● **WORK INSTRUCTIONS**
Go through the listing beneath this task and return every line that carries the string "agent".

● **EXCERPTED RECORDS**
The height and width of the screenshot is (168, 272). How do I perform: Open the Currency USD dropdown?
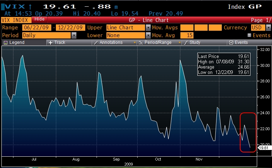coord(263,28)
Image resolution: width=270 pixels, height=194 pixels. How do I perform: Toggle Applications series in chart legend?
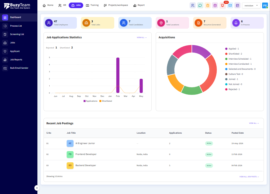[x=90, y=101]
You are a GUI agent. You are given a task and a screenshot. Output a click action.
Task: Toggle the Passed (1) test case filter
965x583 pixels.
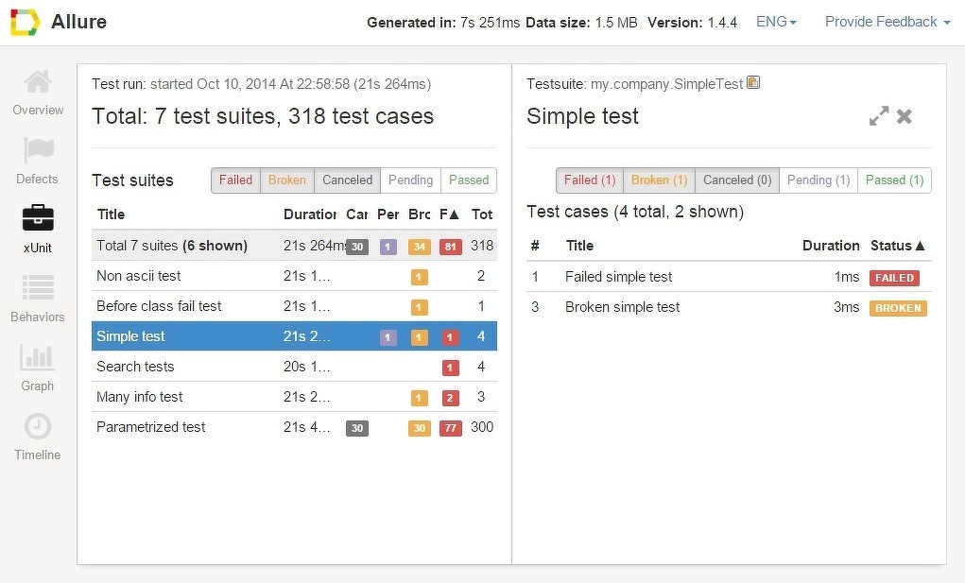(x=894, y=180)
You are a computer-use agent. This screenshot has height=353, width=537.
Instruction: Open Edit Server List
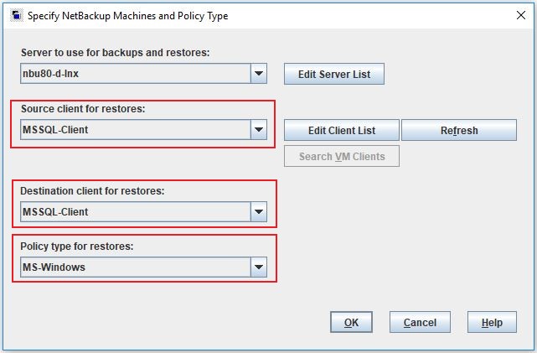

● **THE COMPLETED TASK**
You are a GUI agent. You are given a task and a screenshot. Output a click action.
You are a computer-use agent. This screenshot has height=353, width=537.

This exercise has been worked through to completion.